The Dialogues
Dialogue 1
How we met and began:
Eleanor: I first heard of you around 1993/94. You had just mounted your theatre piece Paradise and the Wasteland. I remember thinking you were a superstar; very very talented, amazing creative mind and heart. (I wouldn’t have dreamt of ever meeting you). I remember your picture in the Straight sitting coolly on the interior stairs of the Firehall theatre.
Elizabeth: Then you found out how short I was. I didn’t know you at that time but we had a mutual friend K who owned a figure of yours that I admired.

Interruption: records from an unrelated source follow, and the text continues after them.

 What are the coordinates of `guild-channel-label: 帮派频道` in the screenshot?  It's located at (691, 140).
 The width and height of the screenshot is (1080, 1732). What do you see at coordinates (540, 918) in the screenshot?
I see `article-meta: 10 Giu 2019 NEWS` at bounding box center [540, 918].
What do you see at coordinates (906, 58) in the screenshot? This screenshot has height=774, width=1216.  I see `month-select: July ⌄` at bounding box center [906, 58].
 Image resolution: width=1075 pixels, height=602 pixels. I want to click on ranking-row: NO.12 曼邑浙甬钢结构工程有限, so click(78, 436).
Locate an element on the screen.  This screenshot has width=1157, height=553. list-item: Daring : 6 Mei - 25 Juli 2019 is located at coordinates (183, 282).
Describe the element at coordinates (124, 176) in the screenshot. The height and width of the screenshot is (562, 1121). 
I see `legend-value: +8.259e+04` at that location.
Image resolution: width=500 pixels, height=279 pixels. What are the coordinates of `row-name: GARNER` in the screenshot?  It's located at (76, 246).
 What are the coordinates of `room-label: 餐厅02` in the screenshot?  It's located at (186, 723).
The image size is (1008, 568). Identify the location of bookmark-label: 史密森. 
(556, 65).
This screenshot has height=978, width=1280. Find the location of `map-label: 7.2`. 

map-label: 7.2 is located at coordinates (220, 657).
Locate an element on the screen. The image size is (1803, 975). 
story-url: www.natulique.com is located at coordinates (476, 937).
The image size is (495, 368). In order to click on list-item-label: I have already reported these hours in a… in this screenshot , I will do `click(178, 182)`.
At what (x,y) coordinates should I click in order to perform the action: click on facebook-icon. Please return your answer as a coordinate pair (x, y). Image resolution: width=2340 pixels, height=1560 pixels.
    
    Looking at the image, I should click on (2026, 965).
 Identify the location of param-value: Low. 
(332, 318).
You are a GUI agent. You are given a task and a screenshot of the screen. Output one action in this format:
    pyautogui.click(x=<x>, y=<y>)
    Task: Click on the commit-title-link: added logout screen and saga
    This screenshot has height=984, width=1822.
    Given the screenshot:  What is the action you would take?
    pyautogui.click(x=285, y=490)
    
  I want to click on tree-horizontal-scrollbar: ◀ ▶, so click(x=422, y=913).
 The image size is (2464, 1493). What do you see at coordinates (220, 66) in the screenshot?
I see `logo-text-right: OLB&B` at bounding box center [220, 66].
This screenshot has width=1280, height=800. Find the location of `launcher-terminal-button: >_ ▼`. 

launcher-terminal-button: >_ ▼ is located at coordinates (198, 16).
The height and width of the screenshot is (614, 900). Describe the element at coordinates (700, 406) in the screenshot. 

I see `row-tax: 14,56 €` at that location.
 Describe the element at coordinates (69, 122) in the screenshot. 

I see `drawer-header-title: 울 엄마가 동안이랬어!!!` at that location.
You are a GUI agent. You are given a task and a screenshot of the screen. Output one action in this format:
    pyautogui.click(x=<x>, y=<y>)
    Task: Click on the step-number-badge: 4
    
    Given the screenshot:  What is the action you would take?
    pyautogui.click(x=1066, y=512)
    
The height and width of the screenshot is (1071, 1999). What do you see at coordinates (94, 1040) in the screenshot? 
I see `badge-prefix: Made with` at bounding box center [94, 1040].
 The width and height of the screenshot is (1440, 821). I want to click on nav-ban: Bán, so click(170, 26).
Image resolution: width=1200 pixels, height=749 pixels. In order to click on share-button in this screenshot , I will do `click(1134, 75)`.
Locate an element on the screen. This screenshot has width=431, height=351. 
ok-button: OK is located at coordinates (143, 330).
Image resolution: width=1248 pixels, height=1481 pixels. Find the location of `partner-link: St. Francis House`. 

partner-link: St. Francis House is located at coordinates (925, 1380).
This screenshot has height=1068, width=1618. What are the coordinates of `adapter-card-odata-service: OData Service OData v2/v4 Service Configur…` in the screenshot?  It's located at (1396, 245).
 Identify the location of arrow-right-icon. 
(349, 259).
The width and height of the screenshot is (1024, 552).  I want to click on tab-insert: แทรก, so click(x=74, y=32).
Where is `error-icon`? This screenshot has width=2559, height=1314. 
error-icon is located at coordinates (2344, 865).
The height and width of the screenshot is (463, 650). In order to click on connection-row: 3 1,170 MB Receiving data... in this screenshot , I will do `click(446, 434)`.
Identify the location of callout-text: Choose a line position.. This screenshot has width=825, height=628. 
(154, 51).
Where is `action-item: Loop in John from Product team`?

Eleanor: It had been commissioned by my former sister-in-law. She had seen my piece in the show in Artropolis, 93’ (already referencing the skirt as subject/ object) and had bought several pieces.
Elizabeth: I was dramaturging a play K had written that you did astonishing set pieces for. I think that was when we finally met in person and very quickly started to talk about working on something together.
Eleanor: I seem to recall in the early days there were just the three of us and we would meet for tea and scones mornings at K’s or my house. We would all three have read something and we met to discuss it. It was so rewarding to do that; to meet and talk through feminine mythology with writers. I was an image person. I recall that difference.
Elizabeth: We wandered in a field of fairytales at first and tinkered a bit with the notion of attempting some interactive retellings. I’m not sure I would have remembered that were it not for almost forgotten files on my computer. At the time you were working on a solo show?
Eleanor: For the Richmond Art Gallery called My Mother’s Skirts. I wanted the skirt to represent/be the language of personal evolution; a carrier/offering; the symbol of the language of expression of wordless experience between my mother and me; a deeper expression, a symbol of a feminine reality that was impacted by the patriarchal culture. That was 1995 that the show happened.
Elizabeth: Attending was a deeply moving experience. I’m privileged to have one of the pieces from that show. I’ll never forget the day my daughter discovered that the pattern on the inside fabric of the skirt was little stick men with erections. Anyway while excavating fairytales we encountered myth.
Eleanor: Really? I don't even remember 'the little stick men with erections', I haven't seen the piece close up for years. You brought in that Baubo book.
Elizabeth: The Metamorphosis of Baubo by Winifred Lubell.
Eleanor: That was the real beginning.
Elizabeth: That -and for me seeing- My Mother’s Skirts- brought the path into focus.